I'm in the middle of these things, of unearthing these reminders of myself. The places I've been, the people who mattered to me then and now, old letters, old photographs, the treasures and the junk. Of sorting through what to take with me and what to throw out, what stays in the archive and what will be lost or what has already been lost.
Right now I'm listening to Kasey Chambers. I think Jillian was the one who got me into her. It was over a trip to Lancaster County visiting her family. I found those pictures too. "If I'm not here in the morning...I'll learn to live in a new town, but my heart is staying here..." a random lyric. This morning one of my former students emailed me---she was only in my class for a few weeks before getting sick and having to head back home--she's reading the class books and writing. I found Maj's letter, the one that says: "I don't know much about the big city. I decided long ago that I would stay in one place and make a garden, nothing big, no ambitions for expansion. I would come to know that ground as intimately as I could, never think of it as mine and serve the work." I think of all the moving and cultivating. All the gardens we tend and then pass on to the next gardeners. I like the idea of working and leaving. John is leaving me one of his plants that won't make the move with him. My new place has places to hang hanging plants outside my door. I'm really excited about that. The more I think about it, the more I like adjuncting and bartending. It's really good for now and maybe it will be enough for a while. All I can do is what I can do. We all can.

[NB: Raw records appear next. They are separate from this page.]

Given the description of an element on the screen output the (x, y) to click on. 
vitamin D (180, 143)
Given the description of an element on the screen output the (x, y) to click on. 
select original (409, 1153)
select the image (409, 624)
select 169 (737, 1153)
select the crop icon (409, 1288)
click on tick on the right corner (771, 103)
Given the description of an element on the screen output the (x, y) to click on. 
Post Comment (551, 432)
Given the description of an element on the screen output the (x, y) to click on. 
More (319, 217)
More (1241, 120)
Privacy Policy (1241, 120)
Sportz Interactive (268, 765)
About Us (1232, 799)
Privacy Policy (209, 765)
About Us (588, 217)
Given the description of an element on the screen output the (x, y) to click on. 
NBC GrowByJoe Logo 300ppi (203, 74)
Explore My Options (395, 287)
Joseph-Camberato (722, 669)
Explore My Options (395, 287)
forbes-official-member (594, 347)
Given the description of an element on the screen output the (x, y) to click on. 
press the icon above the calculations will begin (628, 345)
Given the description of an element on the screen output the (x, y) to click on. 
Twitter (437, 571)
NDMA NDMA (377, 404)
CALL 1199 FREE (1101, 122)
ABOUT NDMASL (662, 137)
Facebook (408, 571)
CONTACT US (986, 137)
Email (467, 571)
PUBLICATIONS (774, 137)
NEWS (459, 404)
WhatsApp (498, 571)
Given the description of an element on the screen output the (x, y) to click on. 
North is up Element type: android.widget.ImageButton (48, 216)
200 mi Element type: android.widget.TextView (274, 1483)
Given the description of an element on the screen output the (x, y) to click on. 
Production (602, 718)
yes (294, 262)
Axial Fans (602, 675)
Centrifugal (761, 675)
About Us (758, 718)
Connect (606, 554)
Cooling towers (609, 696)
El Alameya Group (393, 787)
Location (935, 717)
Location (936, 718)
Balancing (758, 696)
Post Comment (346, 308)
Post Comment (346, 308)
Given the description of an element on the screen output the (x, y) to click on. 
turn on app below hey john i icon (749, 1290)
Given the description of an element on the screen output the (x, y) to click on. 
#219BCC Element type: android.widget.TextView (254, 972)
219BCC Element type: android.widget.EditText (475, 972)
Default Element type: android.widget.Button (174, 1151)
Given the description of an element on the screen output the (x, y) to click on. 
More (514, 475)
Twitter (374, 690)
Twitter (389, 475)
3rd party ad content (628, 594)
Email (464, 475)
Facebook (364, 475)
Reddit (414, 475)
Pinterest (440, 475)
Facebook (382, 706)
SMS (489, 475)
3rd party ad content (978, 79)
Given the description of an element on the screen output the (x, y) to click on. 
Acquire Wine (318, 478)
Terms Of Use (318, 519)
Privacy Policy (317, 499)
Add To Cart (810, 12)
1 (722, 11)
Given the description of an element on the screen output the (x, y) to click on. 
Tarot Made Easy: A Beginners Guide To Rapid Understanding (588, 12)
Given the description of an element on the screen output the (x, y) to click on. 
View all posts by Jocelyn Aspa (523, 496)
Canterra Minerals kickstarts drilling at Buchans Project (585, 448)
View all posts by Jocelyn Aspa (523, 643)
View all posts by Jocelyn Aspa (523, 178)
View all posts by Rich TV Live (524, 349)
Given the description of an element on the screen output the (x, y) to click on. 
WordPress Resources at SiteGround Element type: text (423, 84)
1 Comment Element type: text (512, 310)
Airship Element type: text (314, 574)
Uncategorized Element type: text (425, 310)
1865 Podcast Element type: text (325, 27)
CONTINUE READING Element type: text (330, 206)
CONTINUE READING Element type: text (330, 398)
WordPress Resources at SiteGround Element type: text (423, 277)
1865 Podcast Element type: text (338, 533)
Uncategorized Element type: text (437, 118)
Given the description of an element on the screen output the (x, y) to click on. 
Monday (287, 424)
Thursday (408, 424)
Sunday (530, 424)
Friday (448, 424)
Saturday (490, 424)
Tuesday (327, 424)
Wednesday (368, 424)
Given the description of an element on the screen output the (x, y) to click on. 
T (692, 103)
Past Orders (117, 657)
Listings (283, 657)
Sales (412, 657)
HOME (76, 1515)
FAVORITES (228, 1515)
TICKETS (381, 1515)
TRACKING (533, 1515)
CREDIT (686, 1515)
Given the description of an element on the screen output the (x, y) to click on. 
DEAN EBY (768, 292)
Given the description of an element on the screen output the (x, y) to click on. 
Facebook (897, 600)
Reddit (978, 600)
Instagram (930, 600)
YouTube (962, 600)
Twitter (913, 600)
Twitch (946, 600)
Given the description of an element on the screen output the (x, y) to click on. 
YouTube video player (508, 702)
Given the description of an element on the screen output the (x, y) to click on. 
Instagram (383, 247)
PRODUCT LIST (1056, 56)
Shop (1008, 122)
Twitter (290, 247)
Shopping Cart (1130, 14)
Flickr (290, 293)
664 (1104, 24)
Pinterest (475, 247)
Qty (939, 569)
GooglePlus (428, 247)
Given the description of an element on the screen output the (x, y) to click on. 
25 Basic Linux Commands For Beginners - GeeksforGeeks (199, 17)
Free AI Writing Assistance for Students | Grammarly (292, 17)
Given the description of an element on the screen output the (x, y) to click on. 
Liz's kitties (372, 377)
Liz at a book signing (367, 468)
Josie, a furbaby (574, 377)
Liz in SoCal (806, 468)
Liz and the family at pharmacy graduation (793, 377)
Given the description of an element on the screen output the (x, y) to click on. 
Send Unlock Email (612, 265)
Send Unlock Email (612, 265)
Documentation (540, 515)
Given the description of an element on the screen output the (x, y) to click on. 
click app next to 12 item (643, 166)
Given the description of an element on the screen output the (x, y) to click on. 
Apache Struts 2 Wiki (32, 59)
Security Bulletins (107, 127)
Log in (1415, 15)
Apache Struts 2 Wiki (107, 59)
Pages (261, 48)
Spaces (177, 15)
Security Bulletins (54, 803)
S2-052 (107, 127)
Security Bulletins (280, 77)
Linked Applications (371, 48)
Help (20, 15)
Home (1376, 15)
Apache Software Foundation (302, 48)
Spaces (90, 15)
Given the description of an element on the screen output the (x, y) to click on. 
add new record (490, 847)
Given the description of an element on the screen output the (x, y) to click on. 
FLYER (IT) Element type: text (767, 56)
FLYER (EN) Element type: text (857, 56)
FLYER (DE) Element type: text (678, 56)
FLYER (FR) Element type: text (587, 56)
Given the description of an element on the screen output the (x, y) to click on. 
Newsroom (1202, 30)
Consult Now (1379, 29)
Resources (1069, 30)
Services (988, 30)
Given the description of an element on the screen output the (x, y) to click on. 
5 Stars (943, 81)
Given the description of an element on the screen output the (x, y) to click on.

Last night Jonathan said something that made me think: humans are not meant for the state of the world as it is---how life is full of frenzy that it hasn't been before---with all the work and technology. The emphasis on the now. He's been spending a lot of time in the office and wondering the worth of that kind of life, of 12 hour work days. I don't know. Maybe it's always been this way, maybe all "modern" societies seem too modern and we all think of the past as utopia. I think back to Maj, that simple philosophy of not being overly ambitious, of tending a small plot and planting roots that are strong enough for others to carry the seeds of your labor and replant them in their far away soil. Maj closed his letter saying Shine Shine Carly. The afternoon light comes quietly through my blinds. It is glorious.